On alternative quantization for doubly weighted approximation and integration over unbounded domains

TL;DR

This paper investigates how alternative quantization methods affect the accuracy of weighted function approximation and integration over unbounded domains, especially when the optimal quantizer is unknown or complex.

Contribution

It extends existing approximation error analysis to cases using different quantizers, providing practical insights for situations with uncertain or complicated weight functions.

Findings

Error bounds are derived for alternative quantizers in weighted approximation.

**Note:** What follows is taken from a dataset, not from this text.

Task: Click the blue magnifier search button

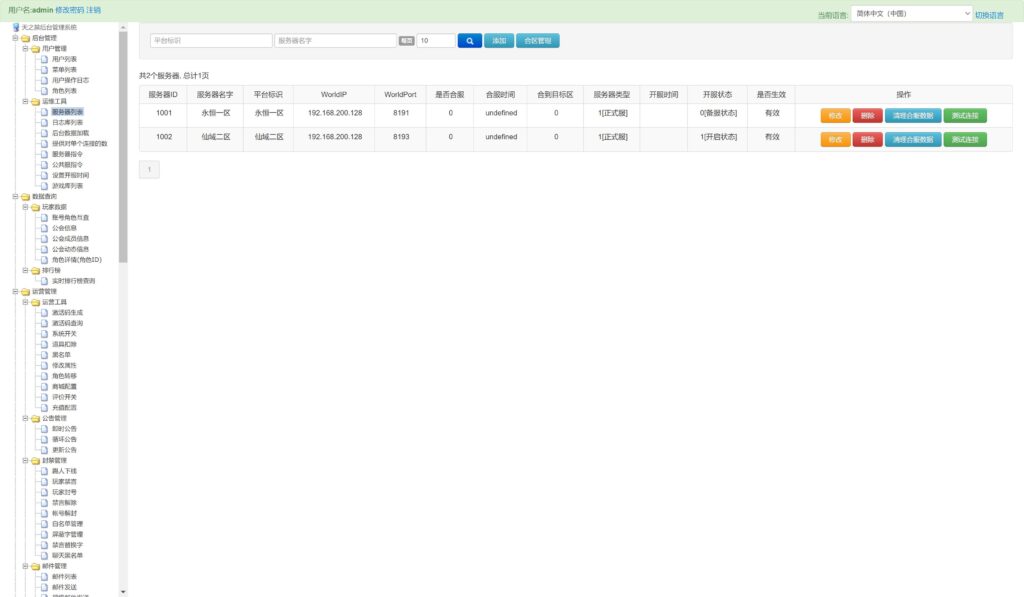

Results apply to weighted integration over unbounded domains when q=1.

The analysis helps in choosing quantizers when the optimal is unknown or complex.

Abstract

It is known that for a $\rho$-weighted $L_q$-approximation of single variable functions $f$ with the $r$th derivatives in a $\psi$-weighted $L_p$ space, the minimal error of approximations that use $n$ samples of $f$ is proportional to $\|\omega^{1/\alpha}\|_{L_1}^\alpha\|f^{(r)}\psi\|_{L_p}n^{-r+(1/p-1/q)_+},$ where $\omega=\rho/\psi$ and $\alpha=r-1/p+1/q.$ Moreover, the optimal sample points are determined by quantiles of $\omega^{1/\alpha}.$ In this paper, we show how the error of best approximations changes when the sample points are determined by a quantizer $\kappa$ other than $\omega.$ Our results can be applied in situations when an alternative quantizer has to be used because $\omega$ is not known exactly or is too complicated to handle computationally. The results for $q=1$ are also applicable to $\rho$-weighted integration over unbounded domains.